- **TASK GOAL**
Print, exactly as written, the line containing "Where should I click to: Click the Pagina" and every line after it, ending with the final line of the data below.

(Records excerpted from a collection)
:::::

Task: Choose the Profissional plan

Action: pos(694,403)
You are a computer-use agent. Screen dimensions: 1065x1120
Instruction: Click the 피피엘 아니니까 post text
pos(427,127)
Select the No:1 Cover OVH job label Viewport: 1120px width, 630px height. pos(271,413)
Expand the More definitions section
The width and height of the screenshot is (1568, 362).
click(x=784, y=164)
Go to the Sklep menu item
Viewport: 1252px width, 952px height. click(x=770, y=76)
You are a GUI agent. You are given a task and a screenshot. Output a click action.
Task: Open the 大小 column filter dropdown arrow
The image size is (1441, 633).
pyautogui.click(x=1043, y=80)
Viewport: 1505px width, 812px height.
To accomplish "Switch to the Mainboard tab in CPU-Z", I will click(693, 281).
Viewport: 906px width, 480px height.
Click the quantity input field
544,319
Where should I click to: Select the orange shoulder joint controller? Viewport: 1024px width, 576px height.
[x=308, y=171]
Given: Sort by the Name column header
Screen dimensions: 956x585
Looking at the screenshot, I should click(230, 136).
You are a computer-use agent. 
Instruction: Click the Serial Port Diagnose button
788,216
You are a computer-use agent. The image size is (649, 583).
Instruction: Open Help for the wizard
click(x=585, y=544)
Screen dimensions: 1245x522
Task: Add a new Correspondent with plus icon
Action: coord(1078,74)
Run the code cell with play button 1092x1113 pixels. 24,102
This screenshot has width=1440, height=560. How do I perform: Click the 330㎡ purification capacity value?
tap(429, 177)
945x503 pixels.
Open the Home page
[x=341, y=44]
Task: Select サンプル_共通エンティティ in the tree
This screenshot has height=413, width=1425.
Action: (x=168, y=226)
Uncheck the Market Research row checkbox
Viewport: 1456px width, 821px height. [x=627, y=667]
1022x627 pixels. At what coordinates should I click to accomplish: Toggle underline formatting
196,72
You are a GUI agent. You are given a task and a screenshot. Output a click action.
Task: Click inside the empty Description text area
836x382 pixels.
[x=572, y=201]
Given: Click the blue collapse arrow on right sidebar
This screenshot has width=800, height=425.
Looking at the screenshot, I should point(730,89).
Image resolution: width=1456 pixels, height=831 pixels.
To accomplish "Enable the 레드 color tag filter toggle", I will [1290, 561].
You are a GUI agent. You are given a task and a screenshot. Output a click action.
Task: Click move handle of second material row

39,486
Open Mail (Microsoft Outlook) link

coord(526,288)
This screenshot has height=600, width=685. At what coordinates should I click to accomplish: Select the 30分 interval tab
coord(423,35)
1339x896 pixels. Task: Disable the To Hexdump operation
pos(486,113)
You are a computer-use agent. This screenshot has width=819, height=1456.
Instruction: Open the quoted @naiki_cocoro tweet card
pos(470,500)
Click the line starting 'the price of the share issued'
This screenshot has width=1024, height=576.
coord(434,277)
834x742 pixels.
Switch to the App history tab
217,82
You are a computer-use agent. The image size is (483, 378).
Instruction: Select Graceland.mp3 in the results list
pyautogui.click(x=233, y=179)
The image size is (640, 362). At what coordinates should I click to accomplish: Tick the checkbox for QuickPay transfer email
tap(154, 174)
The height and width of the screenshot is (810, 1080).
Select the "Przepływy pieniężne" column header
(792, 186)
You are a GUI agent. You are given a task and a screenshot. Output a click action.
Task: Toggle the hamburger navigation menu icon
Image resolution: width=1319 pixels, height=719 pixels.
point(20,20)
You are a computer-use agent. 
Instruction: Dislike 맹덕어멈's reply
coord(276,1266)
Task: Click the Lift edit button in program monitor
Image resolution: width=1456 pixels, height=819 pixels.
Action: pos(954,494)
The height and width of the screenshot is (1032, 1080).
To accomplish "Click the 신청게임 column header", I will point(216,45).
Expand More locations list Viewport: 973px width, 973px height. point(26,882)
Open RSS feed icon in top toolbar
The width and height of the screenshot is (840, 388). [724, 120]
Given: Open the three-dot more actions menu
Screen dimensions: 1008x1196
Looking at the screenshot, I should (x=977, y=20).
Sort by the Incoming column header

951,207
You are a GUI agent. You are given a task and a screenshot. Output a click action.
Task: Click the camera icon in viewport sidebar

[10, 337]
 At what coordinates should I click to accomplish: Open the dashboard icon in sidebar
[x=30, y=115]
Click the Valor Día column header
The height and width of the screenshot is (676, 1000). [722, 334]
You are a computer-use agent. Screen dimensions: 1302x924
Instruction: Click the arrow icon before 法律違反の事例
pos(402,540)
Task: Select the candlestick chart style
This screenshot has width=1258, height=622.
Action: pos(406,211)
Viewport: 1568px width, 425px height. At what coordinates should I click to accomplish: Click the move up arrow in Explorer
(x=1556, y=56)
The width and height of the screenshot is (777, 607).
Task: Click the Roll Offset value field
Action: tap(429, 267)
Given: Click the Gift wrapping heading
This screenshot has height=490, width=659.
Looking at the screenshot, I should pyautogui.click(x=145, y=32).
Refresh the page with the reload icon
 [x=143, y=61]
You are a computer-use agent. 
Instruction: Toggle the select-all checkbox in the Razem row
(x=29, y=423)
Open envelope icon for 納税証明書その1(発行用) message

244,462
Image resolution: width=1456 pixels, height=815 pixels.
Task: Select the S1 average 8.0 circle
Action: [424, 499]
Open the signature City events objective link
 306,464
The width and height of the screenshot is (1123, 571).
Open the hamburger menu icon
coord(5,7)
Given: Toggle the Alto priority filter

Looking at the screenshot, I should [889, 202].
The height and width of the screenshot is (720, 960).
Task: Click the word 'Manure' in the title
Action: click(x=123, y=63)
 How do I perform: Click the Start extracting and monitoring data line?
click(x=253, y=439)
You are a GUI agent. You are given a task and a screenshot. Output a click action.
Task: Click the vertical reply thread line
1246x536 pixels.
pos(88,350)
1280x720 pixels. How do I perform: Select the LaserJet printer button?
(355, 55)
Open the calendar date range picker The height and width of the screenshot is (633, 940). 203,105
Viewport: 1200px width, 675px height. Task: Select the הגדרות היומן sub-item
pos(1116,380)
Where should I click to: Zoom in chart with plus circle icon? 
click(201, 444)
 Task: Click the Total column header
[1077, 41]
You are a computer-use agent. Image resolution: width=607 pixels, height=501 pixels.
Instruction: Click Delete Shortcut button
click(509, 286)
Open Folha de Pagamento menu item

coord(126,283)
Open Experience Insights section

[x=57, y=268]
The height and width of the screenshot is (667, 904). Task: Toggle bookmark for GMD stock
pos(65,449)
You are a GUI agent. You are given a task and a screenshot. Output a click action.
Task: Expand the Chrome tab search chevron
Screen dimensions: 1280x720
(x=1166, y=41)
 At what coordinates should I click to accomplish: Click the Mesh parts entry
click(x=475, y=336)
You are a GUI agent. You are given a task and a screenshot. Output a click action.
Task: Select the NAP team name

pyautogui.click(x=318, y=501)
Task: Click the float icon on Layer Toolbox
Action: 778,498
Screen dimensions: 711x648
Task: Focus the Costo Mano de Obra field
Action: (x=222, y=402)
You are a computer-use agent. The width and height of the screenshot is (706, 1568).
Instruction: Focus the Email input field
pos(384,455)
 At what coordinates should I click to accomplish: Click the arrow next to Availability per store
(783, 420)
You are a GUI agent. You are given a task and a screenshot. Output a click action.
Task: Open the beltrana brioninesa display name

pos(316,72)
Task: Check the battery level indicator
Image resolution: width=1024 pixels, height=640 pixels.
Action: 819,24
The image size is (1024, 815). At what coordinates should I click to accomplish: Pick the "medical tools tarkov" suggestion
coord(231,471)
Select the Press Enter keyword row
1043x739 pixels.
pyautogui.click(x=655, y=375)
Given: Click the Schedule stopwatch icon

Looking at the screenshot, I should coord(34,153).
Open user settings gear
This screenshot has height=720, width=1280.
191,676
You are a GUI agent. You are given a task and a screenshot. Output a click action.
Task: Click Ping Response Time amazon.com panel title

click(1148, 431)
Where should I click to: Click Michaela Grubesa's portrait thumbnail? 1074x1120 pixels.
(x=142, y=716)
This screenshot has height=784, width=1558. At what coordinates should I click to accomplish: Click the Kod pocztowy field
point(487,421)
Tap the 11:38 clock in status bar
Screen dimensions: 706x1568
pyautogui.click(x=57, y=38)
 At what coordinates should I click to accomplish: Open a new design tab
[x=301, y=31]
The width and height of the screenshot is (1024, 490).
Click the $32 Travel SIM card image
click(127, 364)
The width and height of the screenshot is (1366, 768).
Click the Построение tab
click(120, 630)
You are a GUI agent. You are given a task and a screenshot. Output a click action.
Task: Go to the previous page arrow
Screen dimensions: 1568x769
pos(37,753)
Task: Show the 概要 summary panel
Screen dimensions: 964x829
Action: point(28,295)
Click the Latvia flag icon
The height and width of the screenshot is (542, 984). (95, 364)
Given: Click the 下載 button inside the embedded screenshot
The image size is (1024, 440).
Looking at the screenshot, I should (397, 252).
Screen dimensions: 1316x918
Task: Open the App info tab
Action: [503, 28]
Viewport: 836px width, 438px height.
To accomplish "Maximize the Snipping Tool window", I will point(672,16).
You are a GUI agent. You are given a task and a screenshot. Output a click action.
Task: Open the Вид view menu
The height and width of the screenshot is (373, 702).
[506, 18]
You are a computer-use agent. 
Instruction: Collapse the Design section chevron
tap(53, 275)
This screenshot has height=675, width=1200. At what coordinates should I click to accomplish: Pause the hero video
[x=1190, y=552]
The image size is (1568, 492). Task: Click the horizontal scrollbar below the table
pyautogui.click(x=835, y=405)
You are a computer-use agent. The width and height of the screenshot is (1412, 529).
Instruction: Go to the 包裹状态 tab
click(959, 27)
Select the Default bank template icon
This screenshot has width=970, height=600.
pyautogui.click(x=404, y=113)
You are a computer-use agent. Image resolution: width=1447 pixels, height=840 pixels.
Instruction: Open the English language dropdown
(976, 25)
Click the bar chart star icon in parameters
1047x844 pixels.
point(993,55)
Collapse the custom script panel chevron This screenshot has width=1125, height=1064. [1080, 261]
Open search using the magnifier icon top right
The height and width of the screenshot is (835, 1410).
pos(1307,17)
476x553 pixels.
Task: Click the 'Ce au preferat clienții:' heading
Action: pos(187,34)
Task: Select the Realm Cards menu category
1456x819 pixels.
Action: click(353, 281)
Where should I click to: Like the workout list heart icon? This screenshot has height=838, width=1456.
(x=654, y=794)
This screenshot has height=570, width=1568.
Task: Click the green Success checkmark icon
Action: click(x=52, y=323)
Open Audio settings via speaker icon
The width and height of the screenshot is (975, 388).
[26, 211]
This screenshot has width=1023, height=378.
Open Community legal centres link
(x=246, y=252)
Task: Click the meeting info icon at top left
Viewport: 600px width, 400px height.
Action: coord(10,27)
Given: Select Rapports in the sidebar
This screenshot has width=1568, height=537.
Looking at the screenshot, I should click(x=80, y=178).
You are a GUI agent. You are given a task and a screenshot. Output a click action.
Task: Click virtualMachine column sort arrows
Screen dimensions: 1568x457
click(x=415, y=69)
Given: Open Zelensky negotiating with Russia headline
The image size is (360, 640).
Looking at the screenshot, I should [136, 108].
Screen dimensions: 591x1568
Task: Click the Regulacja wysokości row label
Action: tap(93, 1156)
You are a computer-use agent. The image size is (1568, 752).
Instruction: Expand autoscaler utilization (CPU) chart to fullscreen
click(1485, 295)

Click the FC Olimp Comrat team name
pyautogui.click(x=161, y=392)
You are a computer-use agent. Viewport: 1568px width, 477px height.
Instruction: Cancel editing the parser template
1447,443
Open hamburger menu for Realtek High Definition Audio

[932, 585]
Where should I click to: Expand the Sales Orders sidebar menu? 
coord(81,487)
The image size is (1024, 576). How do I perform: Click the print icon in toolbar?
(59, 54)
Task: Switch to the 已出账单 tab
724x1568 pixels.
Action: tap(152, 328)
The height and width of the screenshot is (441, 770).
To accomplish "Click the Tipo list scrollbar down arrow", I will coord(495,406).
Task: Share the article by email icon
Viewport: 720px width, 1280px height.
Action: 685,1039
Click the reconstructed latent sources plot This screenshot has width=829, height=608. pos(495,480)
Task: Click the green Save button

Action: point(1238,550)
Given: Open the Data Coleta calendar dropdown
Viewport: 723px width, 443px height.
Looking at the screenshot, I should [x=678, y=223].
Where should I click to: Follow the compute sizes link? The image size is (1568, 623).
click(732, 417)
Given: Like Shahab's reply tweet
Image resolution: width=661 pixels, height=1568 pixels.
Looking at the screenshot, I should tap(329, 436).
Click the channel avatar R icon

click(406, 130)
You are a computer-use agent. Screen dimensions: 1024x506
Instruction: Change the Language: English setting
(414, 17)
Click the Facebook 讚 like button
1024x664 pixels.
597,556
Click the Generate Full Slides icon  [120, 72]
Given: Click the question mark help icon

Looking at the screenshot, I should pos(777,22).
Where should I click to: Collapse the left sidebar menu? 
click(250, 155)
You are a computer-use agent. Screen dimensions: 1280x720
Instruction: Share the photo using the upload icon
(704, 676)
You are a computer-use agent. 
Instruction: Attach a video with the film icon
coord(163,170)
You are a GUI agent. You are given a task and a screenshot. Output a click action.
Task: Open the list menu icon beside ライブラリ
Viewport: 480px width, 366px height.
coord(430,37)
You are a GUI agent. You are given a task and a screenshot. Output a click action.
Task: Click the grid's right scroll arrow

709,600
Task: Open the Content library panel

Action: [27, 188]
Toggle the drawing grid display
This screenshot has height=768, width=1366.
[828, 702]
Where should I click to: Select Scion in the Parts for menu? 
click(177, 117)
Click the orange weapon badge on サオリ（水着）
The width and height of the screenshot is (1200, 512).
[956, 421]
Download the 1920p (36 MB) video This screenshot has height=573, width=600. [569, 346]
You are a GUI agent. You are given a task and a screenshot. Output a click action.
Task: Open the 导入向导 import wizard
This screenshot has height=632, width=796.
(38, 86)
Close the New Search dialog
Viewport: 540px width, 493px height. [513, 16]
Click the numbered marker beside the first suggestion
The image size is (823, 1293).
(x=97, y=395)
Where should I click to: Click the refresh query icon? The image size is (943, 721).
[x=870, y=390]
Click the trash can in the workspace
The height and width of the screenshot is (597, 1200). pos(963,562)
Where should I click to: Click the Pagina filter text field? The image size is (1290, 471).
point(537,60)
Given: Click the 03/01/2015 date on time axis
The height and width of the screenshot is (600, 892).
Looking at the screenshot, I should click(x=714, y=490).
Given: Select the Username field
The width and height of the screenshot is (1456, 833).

:::::

- **SOLUTION TO THIS PROBLEM**
Where should I click to: Click the Pagina filter text field? The image size is (1290, 471).
point(537,60)
Given: Click the 03/01/2015 date on time axis
The height and width of the screenshot is (600, 892).
Looking at the screenshot, I should click(x=714, y=490).
Given: Select the Username field
The width and height of the screenshot is (1456, 833).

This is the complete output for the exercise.